### Reading text
((

Sit with what that means for the chain. The contract runs the full pipeline, walks the cert chain to Intel’s root, checks the TCB status, verifies every signature — and returns success = true. The verification was flawless. The quote was a lie. The forged measurement and forged report data sail through, because on-chain attestation faithfully verifies a vendor’s signature, and the vendor’s signature was forged at the silicon. No amount of gas buys you out of this; you were never paying for security, you were paying to check a signature.

So what is it good for?

Plenty — as long as you price the trust honestly. These attacks need physical access to the memory bus; they don’t scale to “anyone on the internet” the way a software prompt-injection does. For a lot of threat models, trusting Intel-or-NVIDIA-plus-physical-security is acceptable, and attestation’s appeal is real: a quote is generated in microseconds and verified for ~290k gas, where zkML proves the computation mathematically but at minutes per query. That is the entire trade — math you don’t have to trust anyone for, versus a silicon vendor’s word that’s thousands of times cheaper.

))

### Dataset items
((

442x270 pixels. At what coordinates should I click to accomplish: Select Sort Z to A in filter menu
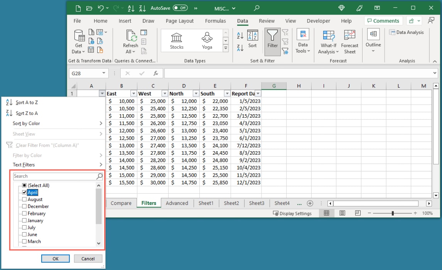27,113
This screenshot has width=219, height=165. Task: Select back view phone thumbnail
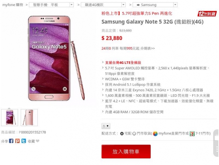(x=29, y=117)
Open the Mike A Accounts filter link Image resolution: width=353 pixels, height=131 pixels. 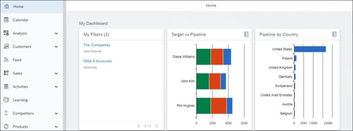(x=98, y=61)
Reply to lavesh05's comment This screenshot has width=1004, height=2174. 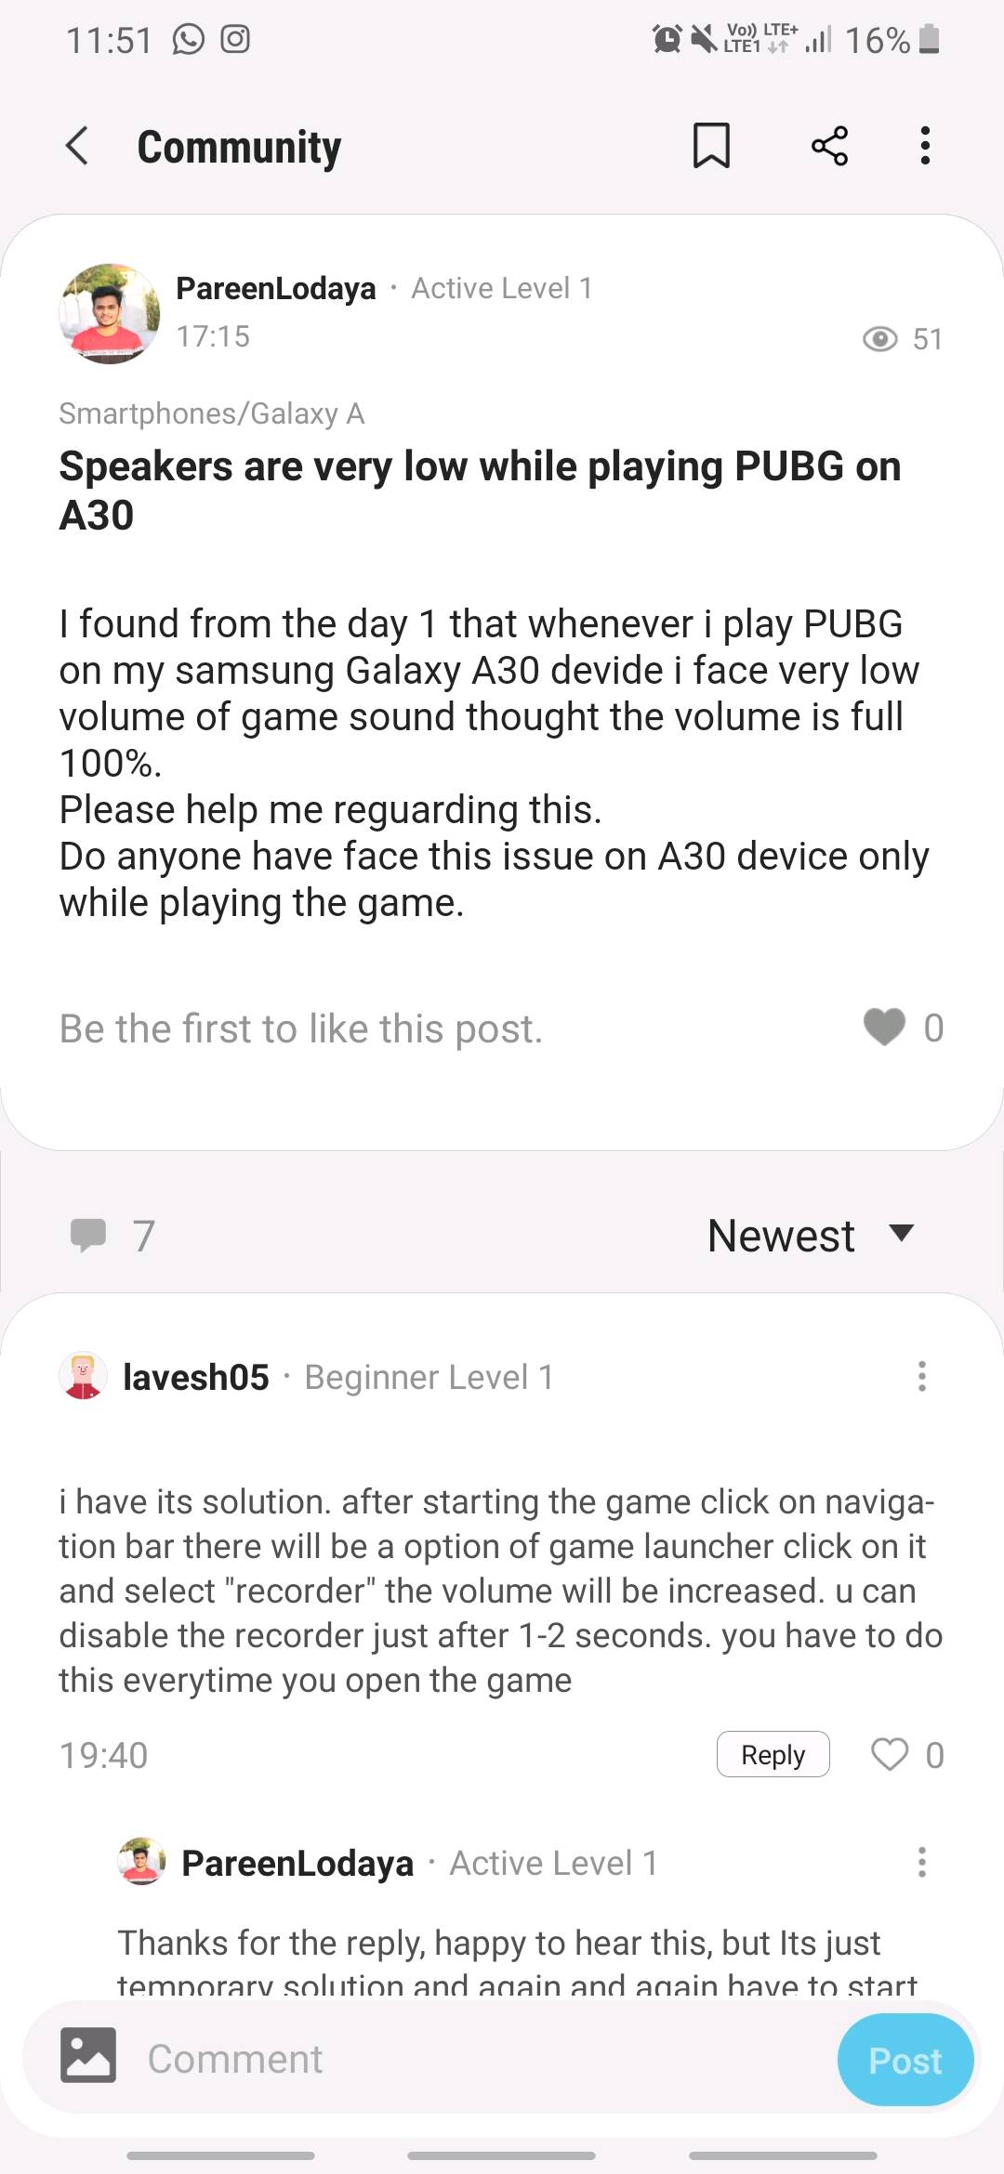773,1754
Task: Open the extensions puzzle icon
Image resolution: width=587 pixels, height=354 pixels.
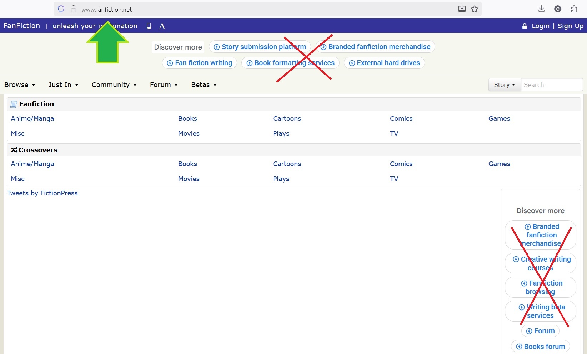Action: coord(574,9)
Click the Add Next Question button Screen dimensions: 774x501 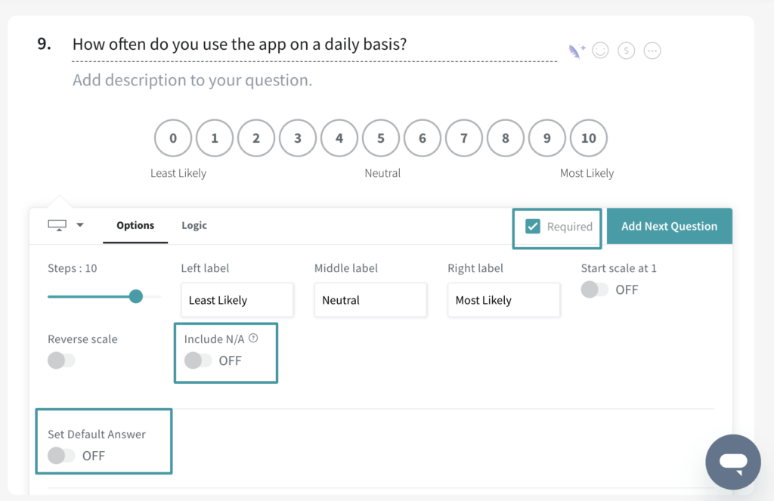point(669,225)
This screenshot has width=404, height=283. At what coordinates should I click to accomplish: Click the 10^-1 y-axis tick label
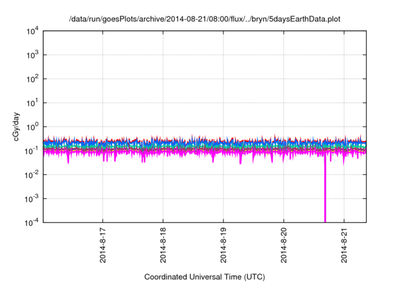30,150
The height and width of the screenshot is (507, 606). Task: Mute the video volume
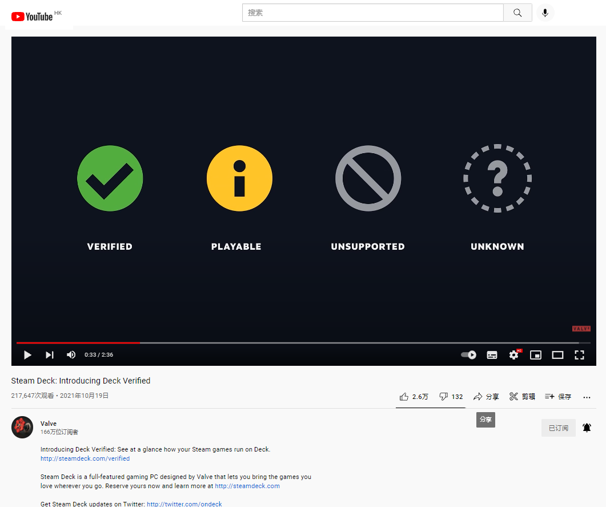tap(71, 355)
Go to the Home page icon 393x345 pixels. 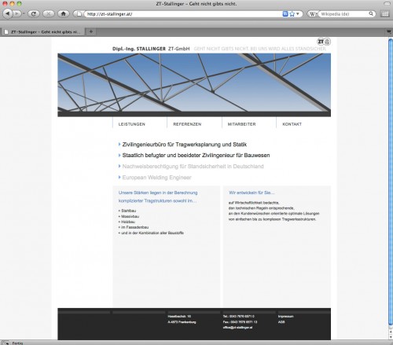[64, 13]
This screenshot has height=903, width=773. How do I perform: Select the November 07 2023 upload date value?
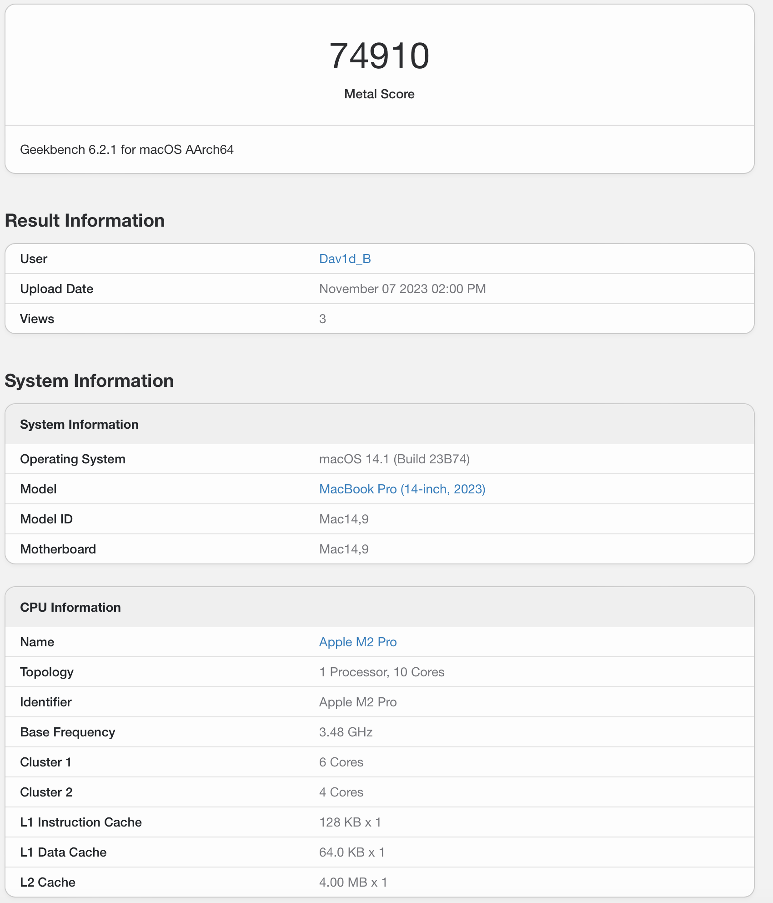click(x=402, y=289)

))

### Exercise task 1
Reproduce verbatim the portion of the attestation text between "So what is it" and "of times cheaper.", inclusive.
### Exercise task 2
According to the attestation text, roughly how much gas does it cost to verify a quote?
The dataset items are not required for this work.

### Exercise result 1
So what is it good for?

Plenty — as long as you price the trust honestly. These attacks need physical access to the memory bus; they don’t scale to “anyone on the internet” the way a software prompt-injection does. For a lot of threat models, trusting Intel-or-NVIDIA-plus-physical-security is acceptable, and attestation’s appeal is real: a quote is generated in microseconds and verified for ~290k gas, where zkML proves the computation mathematically but at minutes per query. That is the entire trade — math you don’t have to trust anyone for, versus a silicon vendor’s word that’s thousands of times cheaper.

### Exercise result 2
About 290k gas.